HAVENDO ISCO E QUERENÇA DE QUE A CANA DE PESCA SE NÃO PARTA POR ENQUANTO

“Só quando os cavalos-marinhos relincharem ou derem coices, o que equivale a dizer nunca”—, diz o velho, sem desviar os olhos da água e da bóia nela espetada, rutilante, a balançar conforme a ondulação do rio, ali convertido em lago mansarrão e farto, que não de peixe. Nada melhor que a pesca como terapêutica contra o processo degenerativo de alguns valores desde sempre tomados por primordiais. Mas o que são e quem os galvaniza e defende, tais valores, quando até a simples atitude de viver, hoje, torna cúmplice da hecatombe galopante quem se confine a isso mesmo, viver, respirar e fruir a existência como se a calcorreasse de olhos vendados e tudo julgasse harmonioso em volta dele, ou como se outras existências nem valessem o desconsolo de as pressupor no activo e ao ataque? Só a pesca tem em si a temperança que propicia aos intranquilos a fleuma e aos fleumáticos a outra face lunar, para que sobre ela pesquem e mintam sem que o desmérito do resultado lhes tinja o rosto de escarlate.
Quem o conhecia, àquele velho, sempre o soubera matreiro nas falas, perspicaz na colheita de dados a utilizar depois como argumentos de acutilância certeira, instruído e mais traquejado em lides elocutórias que os filósofos helénicos, famélicos atrás do pão mínimo à troca por agouros falaciosos entre oliveiras e ruínas. Era ele, em boa verdade, o paladino de quantos torneios de promoção da facúndia decorressem nos auditórios de maior credibilidade, ainda que situados não muito acima do pó da estrada sublinhado por bostas ou caganetas de cabra e rodados de carroça. Que alguém se propusesse persuadi-lo a seguir por qualquer via retórica que não a por ele estatuída, ou se atrevesse ao ultraje de dele se rir ao escutá-lo! Dar-lhe a volta — como é hábito dizer-se ao assumir a derrota —, isso é que não.

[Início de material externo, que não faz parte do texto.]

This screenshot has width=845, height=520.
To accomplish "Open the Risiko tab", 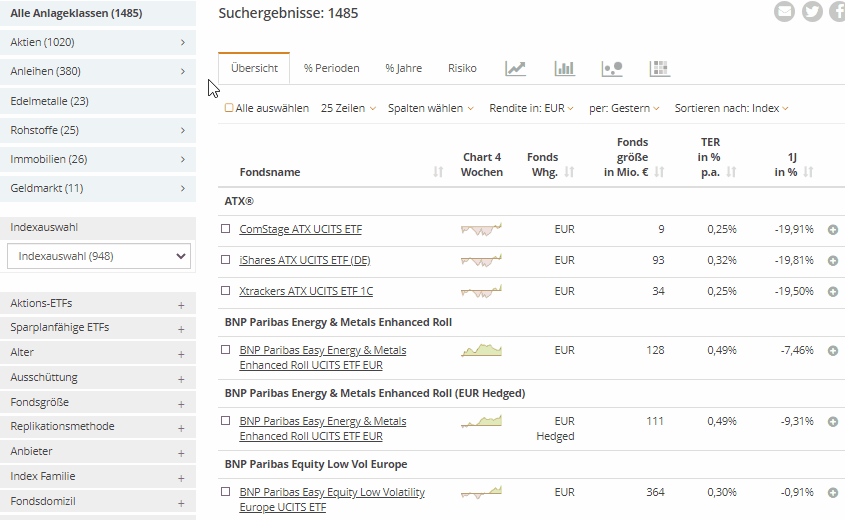I will click(462, 68).
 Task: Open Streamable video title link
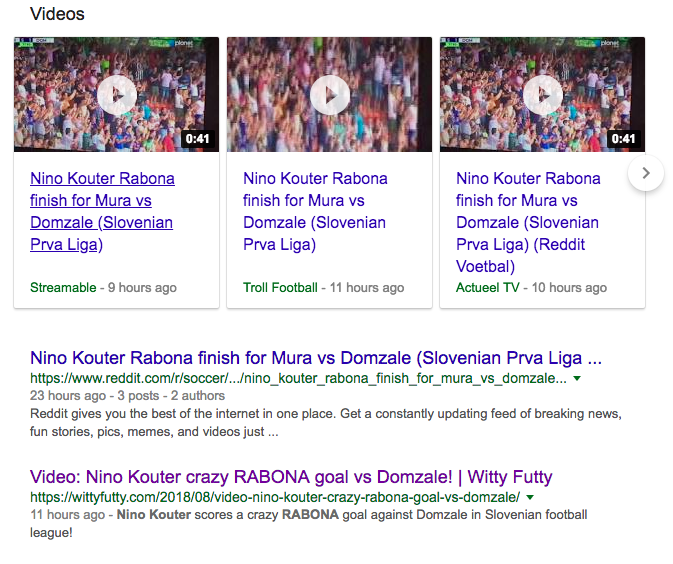(102, 211)
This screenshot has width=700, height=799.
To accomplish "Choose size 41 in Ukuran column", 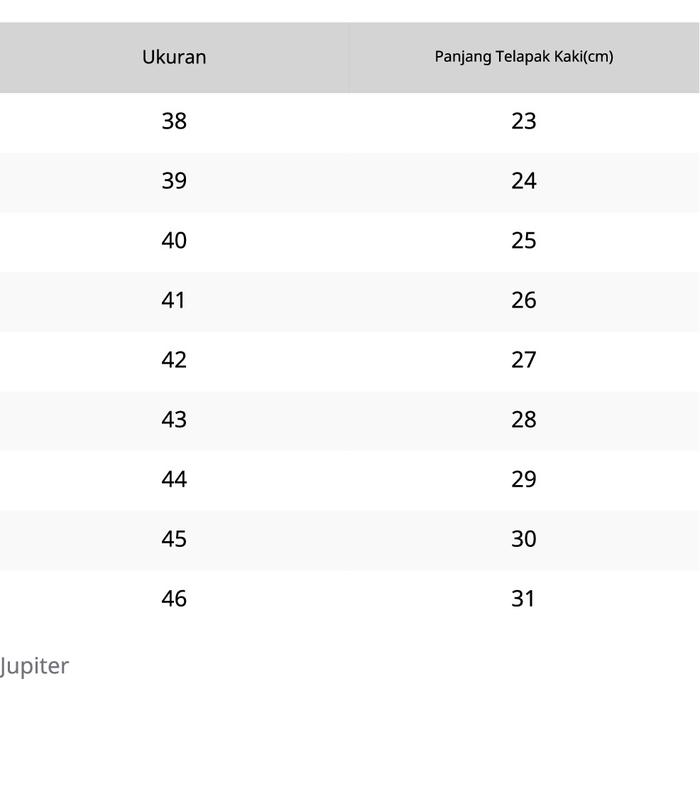I will (174, 300).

“Só quando houver peixes-voadores a entretecer o ninho nos beirais ou no arvoredo, o que significa jamais”—, reforça o pescador, de olho nos estremeções da bóia à tona de água como único motivo aparente, no momento, a suscitar-lhe a atenção, a ocupar-lhe as casernas onde o pensamento dormita e recupera do esforço, a proporcionar-lhe paz como contrapeçonha para as malfeitorias mundanas.

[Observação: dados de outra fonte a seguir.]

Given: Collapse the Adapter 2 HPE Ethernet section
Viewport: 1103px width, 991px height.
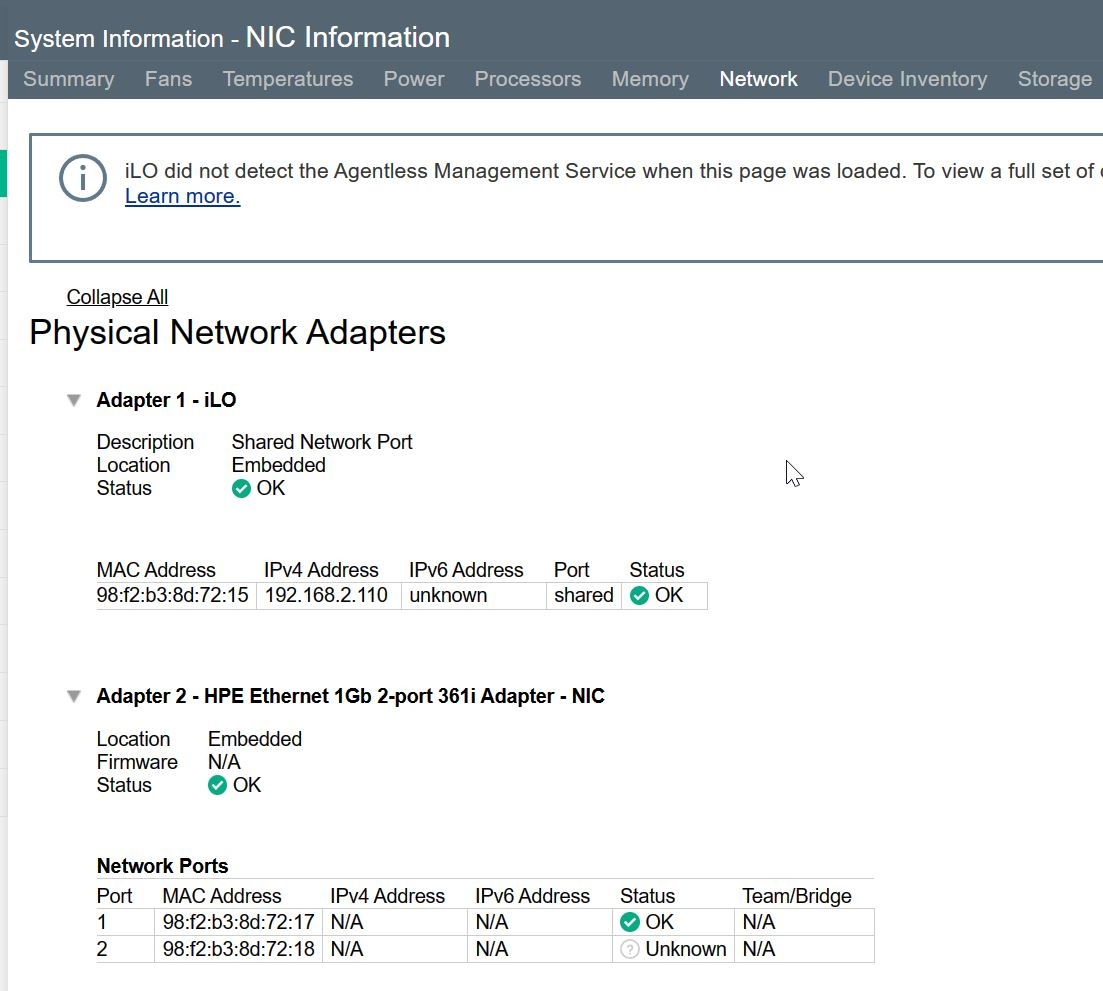Looking at the screenshot, I should click(x=73, y=696).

Se a fartura de peixe a pescar correspondesse às expectativas sempre investidas ao aparelhar a ferramenta e a lancheira, perfeita viria a ser a terapia contra a arremetida de quantos façam da casmurrice lema e estandarte. E a mentira nunca necessitaria da amostragem de provas passíveis de compra em qualquer supermercado. Não havendo peixe, porém, também nada obriga a que não se obtenham bons resultados com o tratamento. O simples gesto de lançar a linha à água e de a ver pendente, oscilante, prometedora ou a negacear a oferta, conseguirá ser tanto ou mais tonificante que analisar uma tela cuja significância se nos escape e por isso nos prenda, nos arrebate, nos interiorize, nos inculque o gáudio que experimentaríamos se ela tivesse sido produto de nossa lavra e cultivo e prazenteira colheita.
“Só quando a sardinha cair na rede já frita e pronta a comer, o que se sabe impossível de acontecer em qualquer tempo”—, remói outra vez o avô pescador, a sorrir para ninguém, atendendo a que está sozinho na margem do rio, num ponto onde a pesca, hoje, tarda em aliviar os olhos da sobrecarga de noite em que a manhã, por vezes, se prolonga até à manhã seguinte e às outras todas.
“Enquanto manhãs houver, haverá luz a nascer até que não”—, dizem os olhos velhos a quem os espreita lá de baixo, do trémulo espelho de água onde se contemplam, irresolutos, ou onde outros olhos também velhos aproveitam a conjunção e se lavam devagar, devagarinho, que o tempo urge em mostrar-se a limpo.